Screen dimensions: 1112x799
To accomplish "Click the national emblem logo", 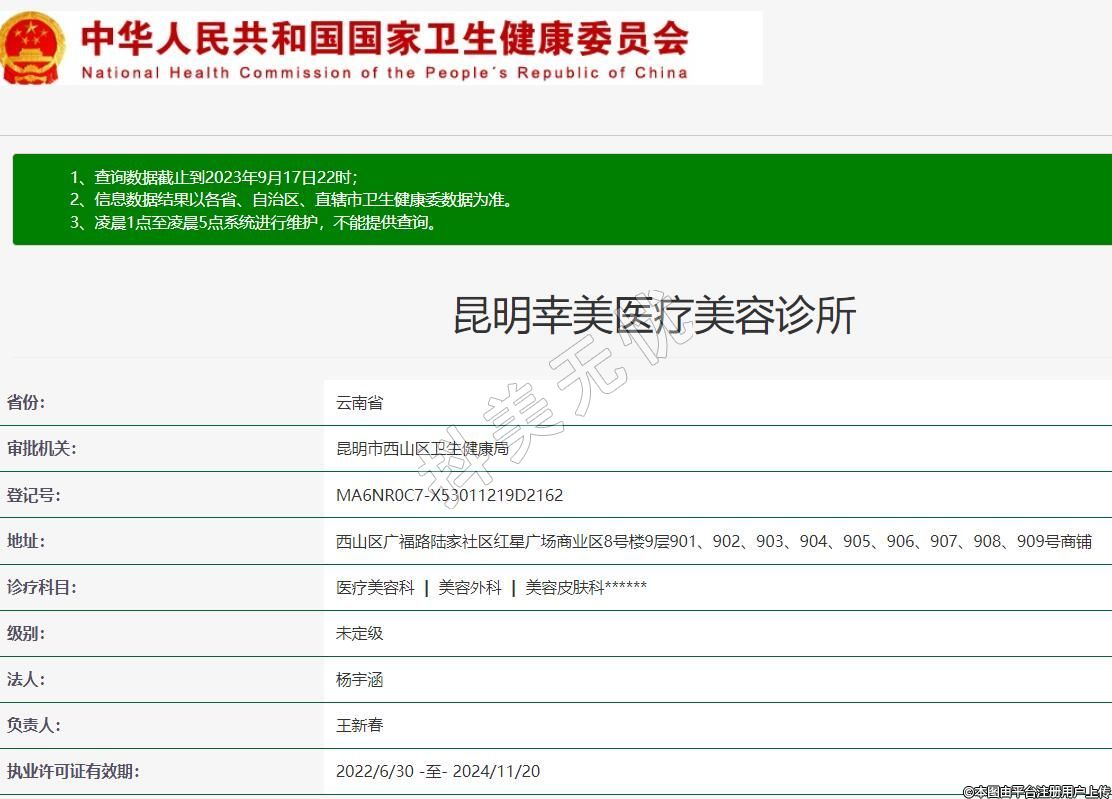I will click(33, 47).
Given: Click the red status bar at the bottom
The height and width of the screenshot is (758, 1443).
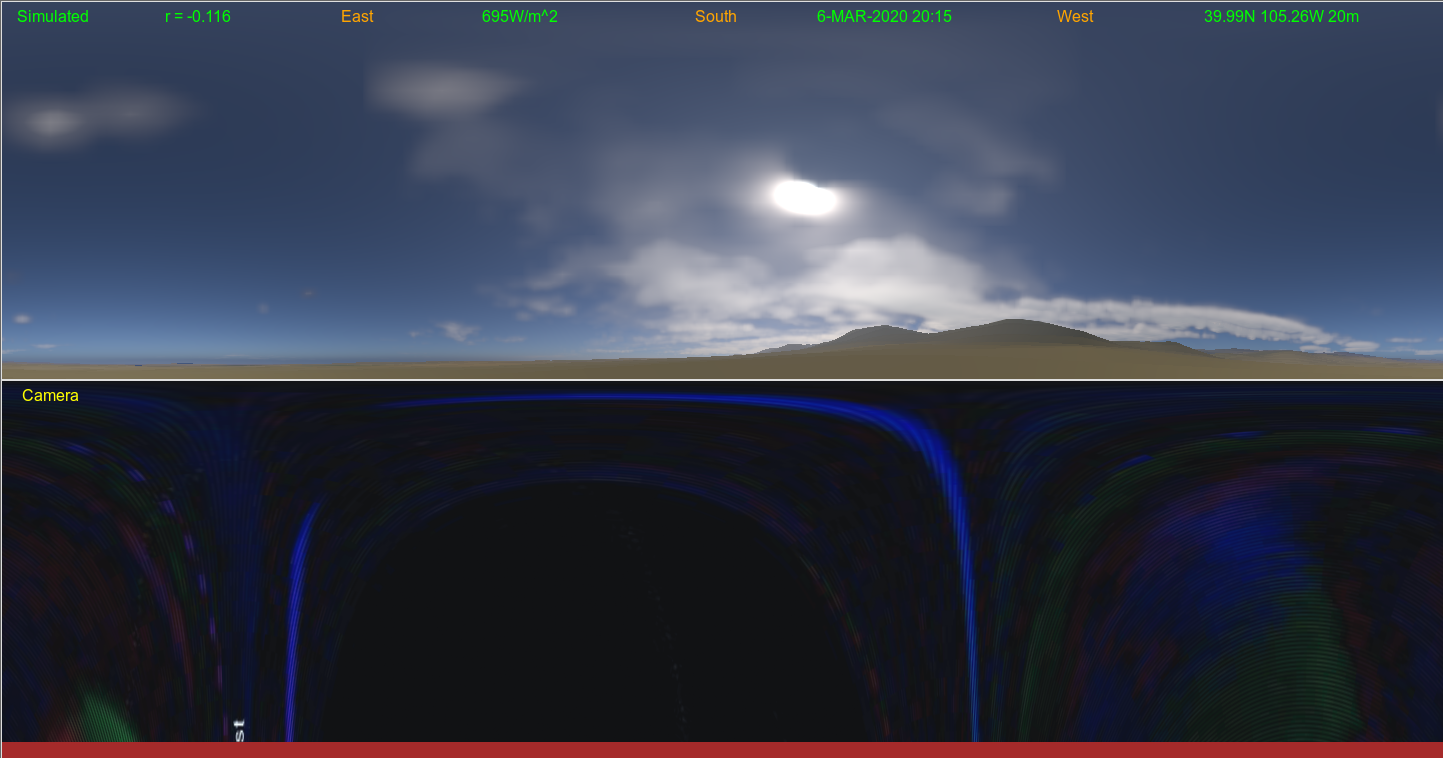Looking at the screenshot, I should [x=721, y=750].
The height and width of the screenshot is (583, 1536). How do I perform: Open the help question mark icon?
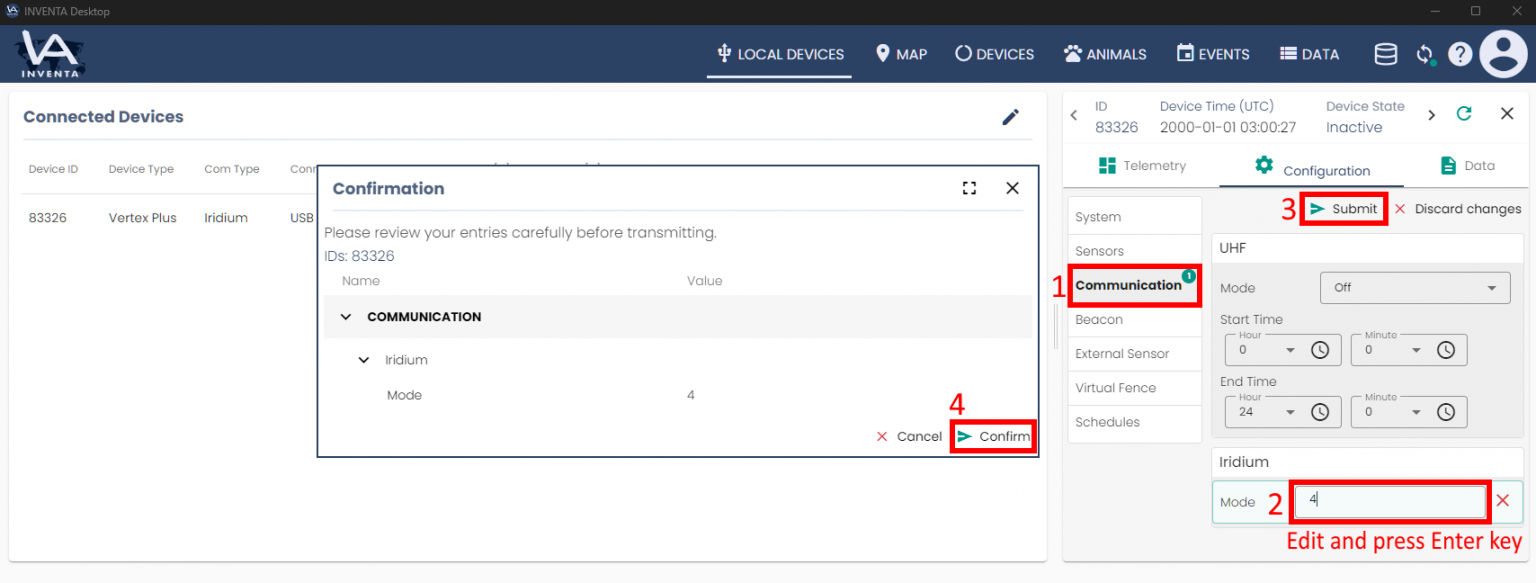[x=1459, y=54]
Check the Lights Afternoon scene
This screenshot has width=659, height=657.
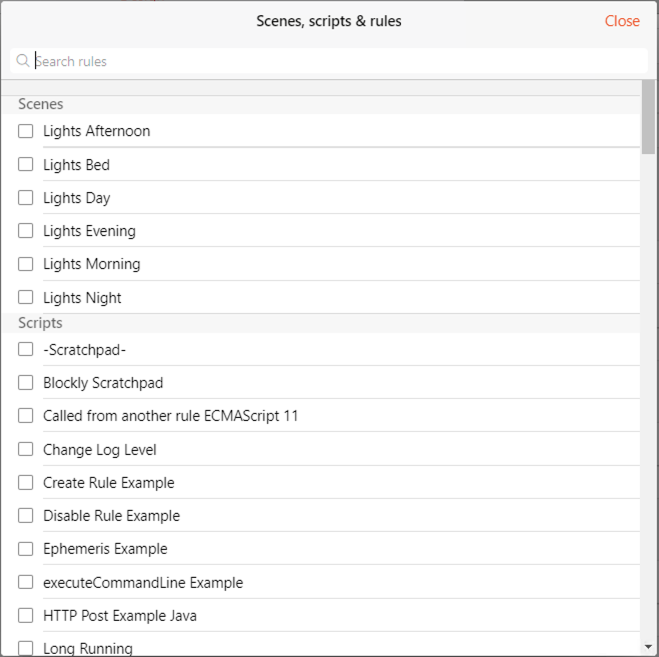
━━━
#### Assignment
What is needed is an exact copy of every line from the one with "The height and width of the screenshot is (583, 1536)." to the end of the listing above, with the pictures left out.

#### Result for this exercise
The height and width of the screenshot is (583, 1536). How do I perform: Open the help question mark icon?
[x=1459, y=54]
Check the Lights Afternoon scene
This screenshot has width=659, height=657.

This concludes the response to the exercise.